I wanted to separate one topic into a separate side discussion. Maybe
not useful with Dask discussion but might be something that we might
use for the future.

> This means that this change might potentially break existing
> setups for some users when they upgrade Airflow version, which contradicts
> the Airflow deprecation policy

also there was another commend from Daniel:

> As a user, your concerns and expectations regarding semver are about
> essentially how the code works, e.g. are you going to have to refactor all
> of your 500 dags. In other words the API.. But to me this is a lower
> evel thing that doesn't seem should strictly be forbidden. It's like...
> when we change the dependencies in airflow, inevitably that will break
> someone's cluster if they blindly deploy to prod. But this is not a
> prudent thing to do. So I think it's not an unreasonable expectation that a
> user verify that their cluster will spin up. It's something you can verify
> without running any dags at all (i.e. if you set dask executor and you
> start airflow, i think airflow will not start). And then users can rely on
> semver about changing behavior, which is not something you necessarily can
> tell without running dags.

I tend to agree with Daniel that technically speaking SemVer does not
tell anything about breaking upgrades. It does not really say "you
might continue upgrades the same way as before and things will work"
but  "when you upgrade <CORRECTLY> things will work the way they
worked". This is the promise of https://semver.org/ .

I re-read it again and could not find any promise that "your process
of upgrade is covered by SemVer promises". Interestingly I also found
out (I did not know) that our rule "breaking changes in our
dependencies is not breaking our compatibility" is explained there in
FAQ:

> That would be considered compatible since it does not affect
> the public API. Software that  explicitly depends on the same
> dependencies as your package should have their own
> dependency specifications and the author will
> notice any conflicts. Determining whether the change
> is a patch level or minor level modification depends on
> whether you updated your dependencies in order to fix a
> bug or introduce new functionality. We would usually expect
> additional code for the latter instance, in which case
> it’s obviously a minor level increment.


We do not make a promise that our upgrade process should look the same
between versions - it largely is the same, but IMHO technically we can
throw-in a new step or add a note in the upgrade process telling the
user to do things differently to upgrade.

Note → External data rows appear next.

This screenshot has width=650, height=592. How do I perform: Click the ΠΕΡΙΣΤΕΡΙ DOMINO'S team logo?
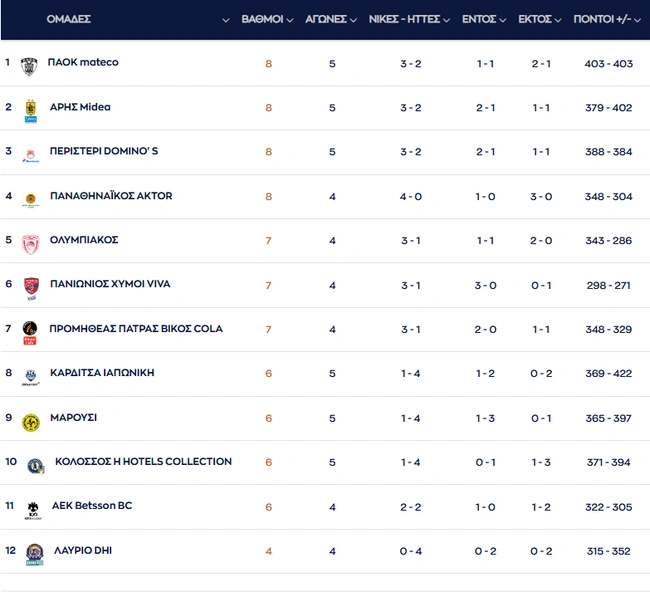pos(30,154)
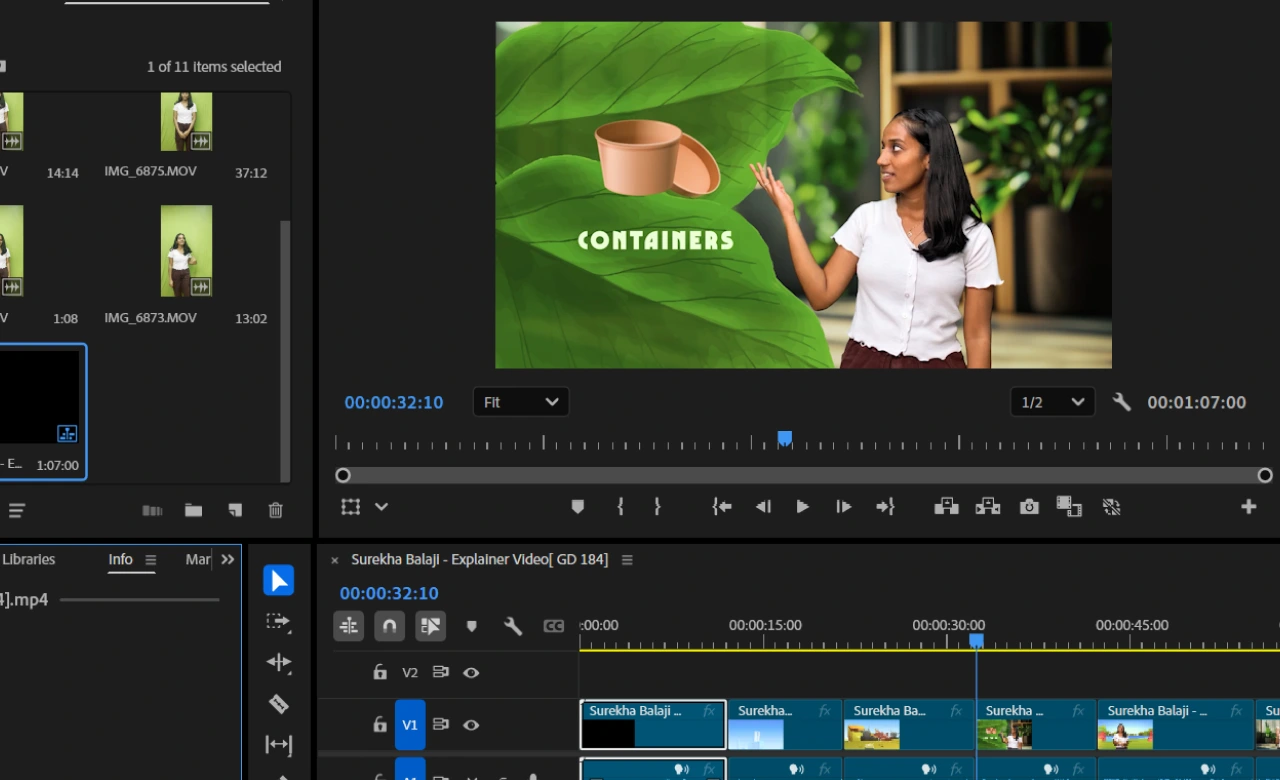Select the Razor tool
Image resolution: width=1280 pixels, height=780 pixels.
coord(279,704)
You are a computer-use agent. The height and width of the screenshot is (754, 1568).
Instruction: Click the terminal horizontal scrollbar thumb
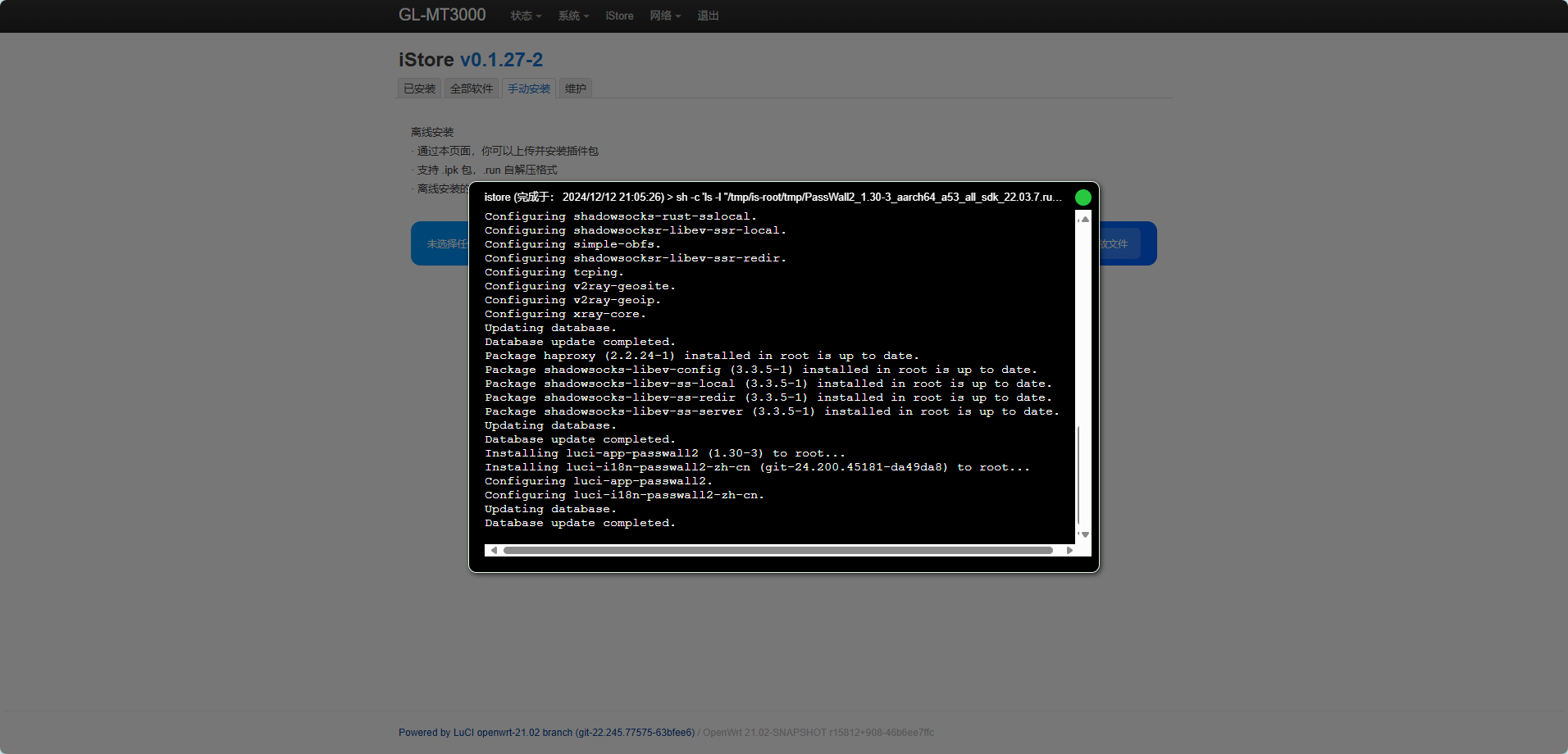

IMHO it is perfectly fine if  in the release notes/significant section
we tell the user "If you used XX " you need to make sure you install
airflow with [xx] extra. Yes. It might break some installation scripts
and CI workflows, but upgrading to new version of Airflow should
ALWAYS be a deliberate action - with migration of the DB and reading
release notes before doing the upgrade - and failing such automated
workflow of upgrade is at most a signal for whoever maintains it to
make some fixes to their process.

I also think that guaranteed upgrades work is rather difficult - ys we
have our "reproducible" installation with constraints (which is
guaranteed to work), but there are many other ways and tools people
might install airflow - for example we have poetry or bazel
installation - and for example we already broke basel installation by
adding back limits on pre-installed providers, because basel expects
dependency graph to be DAG and for us (and pip/PyPI) having circles in
dependency graph are quite legitimate use case - see
https://github.com/bazelbuild/rules_python/pull/1166 - so technically
speaking we are not really ablet to guarantee much when it comes
"upgradeability".

But I would love to hear what others think about it. I would love it
if we get to a consensus on that and write it down in the "Public
Airflow Interface/SamVer" promise of ours so that we can communicate
it better rather than allow different people to have different
assumptions here.

I think we have two choices if we were to "disambiguate what Semver +
upgrades mean":

* either we agree that breaking upgrade flow is occasionally OK and
release notes should explain it

* or we document that the users can 100% rely on it working always
seamlessly when they upgrade - but I think this one is going to be
difficult to describe in the way that will include all the exclusions
such as the "basel" case.

J.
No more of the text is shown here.